=== EXERCISE MATERIAL ===

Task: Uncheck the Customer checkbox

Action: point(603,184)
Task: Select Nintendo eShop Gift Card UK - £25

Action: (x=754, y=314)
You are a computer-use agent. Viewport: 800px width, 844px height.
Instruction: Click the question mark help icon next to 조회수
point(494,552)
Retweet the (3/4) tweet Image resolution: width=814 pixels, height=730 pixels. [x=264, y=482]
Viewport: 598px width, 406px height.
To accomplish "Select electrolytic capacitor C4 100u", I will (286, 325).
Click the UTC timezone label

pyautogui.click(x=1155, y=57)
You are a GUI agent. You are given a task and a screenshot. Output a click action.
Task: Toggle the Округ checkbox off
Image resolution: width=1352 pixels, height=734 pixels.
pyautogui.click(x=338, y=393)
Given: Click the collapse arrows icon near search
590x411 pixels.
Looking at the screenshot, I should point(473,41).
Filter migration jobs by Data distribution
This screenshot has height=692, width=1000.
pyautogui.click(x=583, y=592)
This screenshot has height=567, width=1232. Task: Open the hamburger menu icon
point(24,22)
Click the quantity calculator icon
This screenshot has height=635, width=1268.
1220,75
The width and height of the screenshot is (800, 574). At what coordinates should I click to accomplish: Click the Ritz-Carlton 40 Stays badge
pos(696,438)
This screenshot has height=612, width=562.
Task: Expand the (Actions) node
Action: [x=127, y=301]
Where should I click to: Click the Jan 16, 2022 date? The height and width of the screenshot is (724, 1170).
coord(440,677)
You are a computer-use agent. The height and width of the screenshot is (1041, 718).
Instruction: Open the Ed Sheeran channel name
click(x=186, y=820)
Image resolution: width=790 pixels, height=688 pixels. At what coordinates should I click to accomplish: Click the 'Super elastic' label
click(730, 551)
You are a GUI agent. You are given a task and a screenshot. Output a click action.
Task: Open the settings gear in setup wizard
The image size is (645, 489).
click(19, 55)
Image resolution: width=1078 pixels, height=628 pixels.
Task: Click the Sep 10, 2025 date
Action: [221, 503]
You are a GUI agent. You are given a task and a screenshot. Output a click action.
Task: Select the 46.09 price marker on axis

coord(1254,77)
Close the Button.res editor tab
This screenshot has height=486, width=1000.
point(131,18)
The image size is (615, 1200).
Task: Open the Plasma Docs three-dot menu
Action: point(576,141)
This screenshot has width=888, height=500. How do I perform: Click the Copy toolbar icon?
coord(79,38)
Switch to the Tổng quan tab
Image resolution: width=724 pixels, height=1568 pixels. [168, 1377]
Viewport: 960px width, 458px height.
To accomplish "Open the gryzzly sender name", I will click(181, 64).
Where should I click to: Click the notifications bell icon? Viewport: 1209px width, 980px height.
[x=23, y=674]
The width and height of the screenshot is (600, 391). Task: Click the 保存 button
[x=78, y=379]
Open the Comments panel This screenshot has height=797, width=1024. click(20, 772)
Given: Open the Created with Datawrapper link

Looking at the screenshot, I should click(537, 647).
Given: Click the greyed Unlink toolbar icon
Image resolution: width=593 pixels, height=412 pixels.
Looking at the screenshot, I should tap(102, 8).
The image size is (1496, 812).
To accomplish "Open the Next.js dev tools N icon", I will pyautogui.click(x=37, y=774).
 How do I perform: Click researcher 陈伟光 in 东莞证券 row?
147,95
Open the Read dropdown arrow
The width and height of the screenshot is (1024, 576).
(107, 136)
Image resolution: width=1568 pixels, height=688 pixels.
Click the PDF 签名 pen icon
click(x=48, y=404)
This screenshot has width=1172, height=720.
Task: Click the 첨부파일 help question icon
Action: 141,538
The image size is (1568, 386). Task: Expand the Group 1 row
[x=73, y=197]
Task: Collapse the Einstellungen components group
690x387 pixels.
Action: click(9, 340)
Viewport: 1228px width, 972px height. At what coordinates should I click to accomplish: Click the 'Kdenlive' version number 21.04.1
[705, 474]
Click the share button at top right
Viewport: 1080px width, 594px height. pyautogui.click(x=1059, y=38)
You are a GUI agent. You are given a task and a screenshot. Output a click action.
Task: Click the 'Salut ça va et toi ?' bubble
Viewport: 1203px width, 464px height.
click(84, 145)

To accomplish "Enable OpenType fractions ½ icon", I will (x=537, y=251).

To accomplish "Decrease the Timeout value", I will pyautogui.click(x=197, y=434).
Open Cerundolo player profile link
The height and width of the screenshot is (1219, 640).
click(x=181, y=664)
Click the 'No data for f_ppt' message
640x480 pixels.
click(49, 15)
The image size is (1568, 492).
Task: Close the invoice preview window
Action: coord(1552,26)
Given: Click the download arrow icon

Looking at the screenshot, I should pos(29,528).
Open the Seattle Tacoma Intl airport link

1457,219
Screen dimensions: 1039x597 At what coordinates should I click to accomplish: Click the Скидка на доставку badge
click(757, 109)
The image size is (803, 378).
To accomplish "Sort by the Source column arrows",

===

ASSIGNED TASK: Reproduce all entries. Keep them exact.

WRITTEN ANSWER:
Task: Uncheck the Customer checkbox

Action: point(603,184)
Task: Select Nintendo eShop Gift Card UK - £25

Action: (x=754, y=314)
You are a computer-use agent. Viewport: 800px width, 844px height.
Instruction: Click the question mark help icon next to 조회수
point(494,552)
Retweet the (3/4) tweet Image resolution: width=814 pixels, height=730 pixels. [x=264, y=482]
Viewport: 598px width, 406px height.
To accomplish "Select electrolytic capacitor C4 100u", I will (286, 325).
Click the UTC timezone label

pyautogui.click(x=1155, y=57)
You are a GUI agent. You are given a task and a screenshot. Output a click action.
Task: Toggle the Округ checkbox off
Image resolution: width=1352 pixels, height=734 pixels.
pyautogui.click(x=338, y=393)
Given: Click the collapse arrows icon near search
590x411 pixels.
Looking at the screenshot, I should point(473,41).
Filter migration jobs by Data distribution
This screenshot has height=692, width=1000.
pyautogui.click(x=583, y=592)
This screenshot has height=567, width=1232. Task: Open the hamburger menu icon
point(24,22)
Click the quantity calculator icon
This screenshot has height=635, width=1268.
1220,75
The width and height of the screenshot is (800, 574). At what coordinates should I click to accomplish: Click the Ritz-Carlton 40 Stays badge
pos(696,438)
This screenshot has height=612, width=562.
Task: Expand the (Actions) node
Action: [x=127, y=301]
Where should I click to: Click the Jan 16, 2022 date? The height and width of the screenshot is (724, 1170).
coord(440,677)
You are a computer-use agent. The height and width of the screenshot is (1041, 718).
Instruction: Open the Ed Sheeran channel name
click(x=186, y=820)
Image resolution: width=790 pixels, height=688 pixels. At what coordinates should I click to accomplish: Click the 'Super elastic' label
click(730, 551)
You are a GUI agent. You are given a task and a screenshot. Output a click action.
Task: Open the settings gear in setup wizard
The image size is (645, 489).
click(19, 55)
Image resolution: width=1078 pixels, height=628 pixels.
Task: Click the Sep 10, 2025 date
Action: [221, 503]
You are a GUI agent. You are given a task and a screenshot. Output a click action.
Task: Select the 46.09 price marker on axis

coord(1254,77)
Close the Button.res editor tab
This screenshot has height=486, width=1000.
point(131,18)
The image size is (615, 1200).
Task: Open the Plasma Docs three-dot menu
Action: point(576,141)
This screenshot has width=888, height=500. How do I perform: Click the Copy toolbar icon?
coord(79,38)
Switch to the Tổng quan tab
Image resolution: width=724 pixels, height=1568 pixels. [168, 1377]
Viewport: 960px width, 458px height.
To accomplish "Open the gryzzly sender name", I will click(181, 64).
Where should I click to: Click the notifications bell icon? Viewport: 1209px width, 980px height.
[x=23, y=674]
The width and height of the screenshot is (600, 391). Task: Click the 保存 button
[x=78, y=379]
Open the Comments panel This screenshot has height=797, width=1024. click(20, 772)
Given: Open the Created with Datawrapper link

Looking at the screenshot, I should click(537, 647).
Given: Click the greyed Unlink toolbar icon
Image resolution: width=593 pixels, height=412 pixels.
Looking at the screenshot, I should tap(102, 8).
The image size is (1496, 812).
To accomplish "Open the Next.js dev tools N icon", I will pyautogui.click(x=37, y=774).
 How do I perform: Click researcher 陈伟光 in 东莞证券 row?
147,95
Open the Read dropdown arrow
The width and height of the screenshot is (1024, 576).
(107, 136)
Image resolution: width=1568 pixels, height=688 pixels.
Click the PDF 签名 pen icon
click(x=48, y=404)
This screenshot has width=1172, height=720.
Task: Click the 첨부파일 help question icon
Action: 141,538
The image size is (1568, 386). Task: Expand the Group 1 row
[x=73, y=197]
Task: Collapse the Einstellungen components group
690x387 pixels.
Action: click(9, 340)
Viewport: 1228px width, 972px height. At what coordinates should I click to accomplish: Click the 'Kdenlive' version number 21.04.1
[705, 474]
Click the share button at top right
Viewport: 1080px width, 594px height. pyautogui.click(x=1059, y=38)
You are a GUI agent. You are given a task and a screenshot. Output a click action.
Task: Click the 'Salut ça va et toi ?' bubble
Viewport: 1203px width, 464px height.
click(84, 145)

To accomplish "Enable OpenType fractions ½ icon", I will (x=537, y=251).

To accomplish "Decrease the Timeout value", I will pyautogui.click(x=197, y=434).
Open Cerundolo player profile link
The height and width of the screenshot is (1219, 640).
click(x=181, y=664)
Click the 'No data for f_ppt' message
640x480 pixels.
click(49, 15)
The image size is (1568, 492).
Task: Close the invoice preview window
Action: coord(1552,26)
Given: Click the download arrow icon

Looking at the screenshot, I should pos(29,528).
Open the Seattle Tacoma Intl airport link

1457,219
Screen dimensions: 1039x597 At what coordinates should I click to accomplish: Click the Скидка на доставку badge
click(757, 109)
The image size is (803, 378).
To accomplish "Sort by the Source column arrows",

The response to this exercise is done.